With that, I ask: Why is it that only people licensed to receive commissions recommend variable annuities? Why aren't these investment opportunities recommended by advisors who don't take commissions?
Why do people say that a middle-market financial consumer can be served only through a commission-based relationship? Why couldn't a dually registered advisor who earned $300 on a product sale simply charge a $300 fee for exactly the same time commitment and level of service?
Why do so many states and state insurance commissioners "protect the public" by prohibiting the discounting of life insurance commissions? (Is there another product on any shelf anywhere where the seller is prohibited from offering a discounted price?)
Why do most advisors in America have 70% or more of their clients' equity allocation in U.S. stocks, when U.S. stocks make up less than 30% of global stock capitalization? (And why do Australian financial planners recommend client portfolios with equity allocations of at least 70% Australian stocks, when Australian stocks make up just 2.6% of global stock capitalization?)
Why isn't it illegal to recommend an investment that carries a 20-year surrender charge? What public interest does it serve for brokerage firms to compete with their customers for returns by having brokers recommend sales and purchases out of the firm's own investment accounts?
Why aren't discount brokerage firms prohibited from implying in their advertising that customers can beat the market via hyperactive trading? Why aren't they prohibited from offering discounts and other incentives to encourage customers to make hundreds of trades a year, when every study shows that this is extremely bad for an investor's financial health?
Why do so many fee-only advisors still base their fees on a client's assets under management, just like many brokers and asset-gatherers? They could give consumers a clear alternative by charging quarterly retainer fees instead.
Why is it hard to find a female CEO of a brokerage firm or a Hispanic financial planner? And why do fewer than 30% of financial planning firms have women as owners or partners?
When a broker signs one of those up front, 300%-of-production bonus deals to stay with a firm for nine years, do they really believe that they're going to benefit from the deal more than the brokerage firm? Why?
Why are 22% of working Americans not covered by life insurance? Doesn't this suggest the life insurance industry has lost the trust of the American public?
How was it possible for European banks to have bought so much dicey sovereign debt so soon after they bought so many toxic mortgage securities? Does anybody in the banking industry monitor the quality of their investments?
When brokerage firms violate regulations and federal law flagrantly, why does the SEC routinely allow the companies to enter into settlements where they "neither admit nor deny" that they were, in fact, guilty as charged? Would the SEC allow any of us to walk away with such a cozy deal?
Is there any other criminal activity in the country where the perpetrators, when caught, are required only to give back the money and promise not to do it again? Should we adopt these SEC disciplinary procedures for bank robbers and purse snatchers? (If anybody wants the 1,212-page FINRA report listing violations, sanctions and disciplinary events at Merrill Lynch, let me know and I'll send it to you.)

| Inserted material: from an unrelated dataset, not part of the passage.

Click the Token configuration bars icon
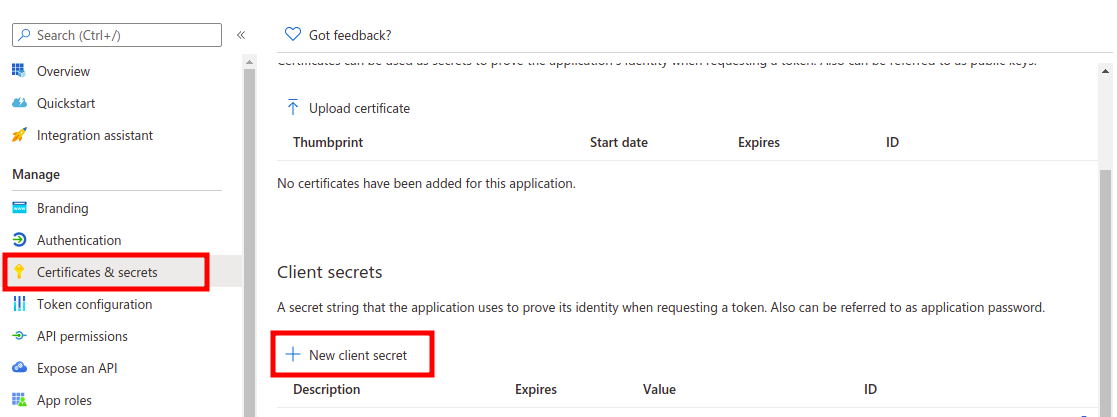The image size is (1117, 417). click(18, 304)
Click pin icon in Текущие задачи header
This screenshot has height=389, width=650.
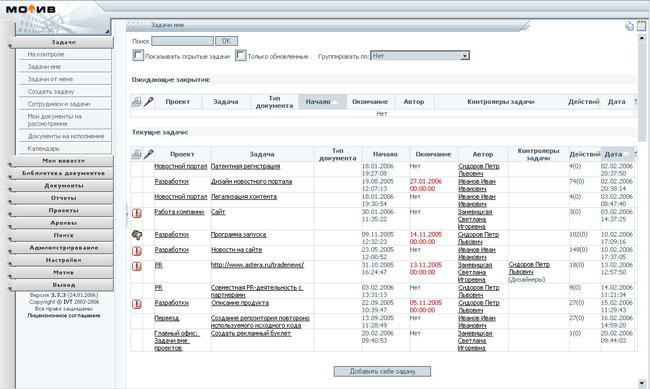(148, 154)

Why are the CEOs of the companies we invest in allowed to create their own compensation committees and plunder company assets more boldly every year? Why doesn't the SEC, as a consumer protection organization, permit shareholders - theoretically, the owners of the companies - to veto excessive compensation arrangements?
When I buy gold for my investment portfolio, am I investing or speculating? How should it be permissible for a firm or advisor to give financial or investment advice to a customer, then turn around and bet against that advice in the firm's or advisor's own investment account?
If members of Congress receive advice on regulations from a major donor to reelection campaigns, and very different advice from people representing the best interests of consumers, whose recommendations should receive more weight? Why?